Editor-in-Chief's Note: As I wrote a couple of weeks ago - "The Detroit Auto Show Is Dead. Now What?" - the Detroit Auto Show is in desperate need of a total rethink, for myriad reasons. Now, Automotive News is reporting that, according to its sources (2/9), Mercedes-Benz is pulling out of the Detroit Auto Show and won't be back in 2019. Jaguar/Land Rover, Mazda, Porsche and Volvo have already exited the show, but the exit of Mercedes-Benz would be a huge loss, not only because of the money it spends here (the German automaker always stages a costly off-site presentation for the media before the press days), but because many European-based journalists won't bother to come to Detroit if Mercedes-Benz isn't at the Detroit Auto Show. If the Detroit Auto Show organizers don't take this as the last warning that pretty much everything about the show needs to change - starting with moving it to June - then it will become a second-tier auto show once and for all. -PMD

Editor-in-Chief's Note: The successful launch of SpaceX’s Falcon Heavy rocket from the Kennedy Space Center was spectacular in every sense of that word. The rocket soared over the Atlantic Ocean before two of its three expended solid rocket boosters fell back to Earth and landed upright, just as planned. Essentially a supersized version of SpaceX’s standard Falcon 9 rocket, the Falcon Heavy has three central boosters instead of one and has three times the thrust of the Falcon 9. The rocket weighs more than 3.1 million pounds and stands almost 230 feet high. It's designed to carry up to 140,000 pounds to low-Earth orbit, or more than 37,000 pounds all the way to Mars. As I said, it was indeed spectacular, but it only served to underscore my issue with Elon Musk and his essentially failed Tesla enterprise. Musk is indeed brilliant and his accomplishments are many, but as I've said repeatedly, he should stick to the rocket business. We've assembled some excerpts from past columns discussing Musk (below). -PMD

(From "America's Master of Deception" - 11/22) The Bright New Automotive Future as promised by Musk and embodied in the Tesla automobile is a canard that has been a failed enterprise from the very beginning. Ruthlessly unprofitable and racking up debt at a prodigious rate, Elon Musk has conned Wall Street and the holier-than-thous in the greener-than-thou enclaves of The New Enlightened to believe that he – through his Magic Pony, aka Tesla – is the solution to all societal ills and if only the rest of the automotive universe would simply cease and desist the world would be a decidedly much better place, free and unfettered by the dismal dullards who make up the defunct remnants of the failed U.S. automotive industry.

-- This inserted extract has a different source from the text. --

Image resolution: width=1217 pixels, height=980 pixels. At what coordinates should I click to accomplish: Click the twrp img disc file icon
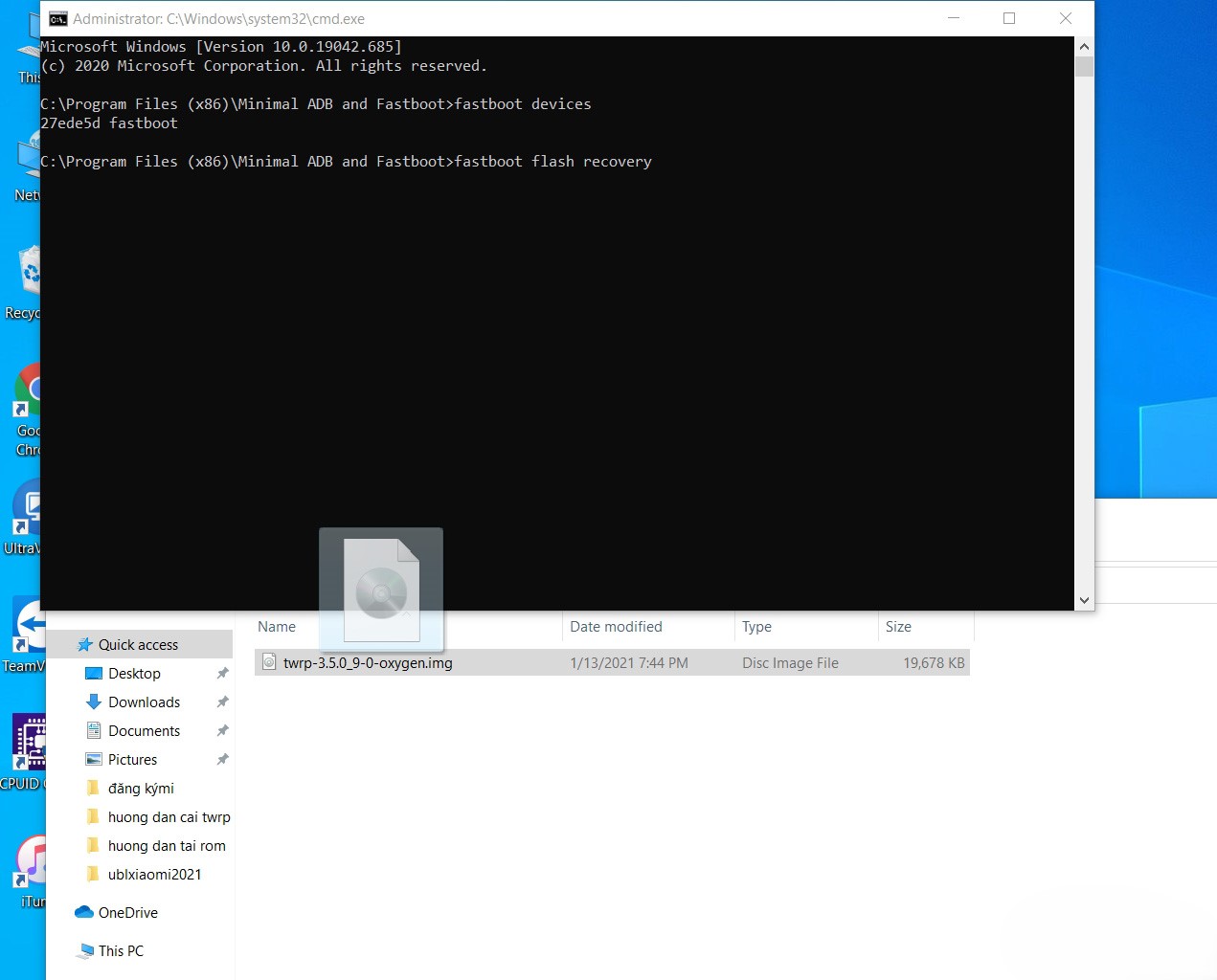pos(270,662)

Needless to say, if any current automaker, or automotive supplier, or any corporate entity in America for that matter had conducted itself like Tesla, Wall Street would have moved decisively to bury the offending company while branding it as a criminal affront to the tenets of free enterprise. 

Instead, we have the enablers on Wall Street completely flummoxed by Musk, jacking up the stock while relentlessly praising his “vision,” conveniently ignoring the fact that Tesla builds $100,000 vehicles fraught with consistent, serious quality problems, and that the much-ballyhooed Model 3 – St. Elon’s promise of a mainstream, “affordable” Tesla that would doom Detroit with a resounding thud of certainty – has been an abject failure that is apparently un-buildable at anything approaching the promised $35,000 “loss leader” pricing or the fanciful boast of 500,000 per-year volumes. (Actually, that number is sheer lunacy. The real number will be lucky to reach 20 percent of that total, in three years.)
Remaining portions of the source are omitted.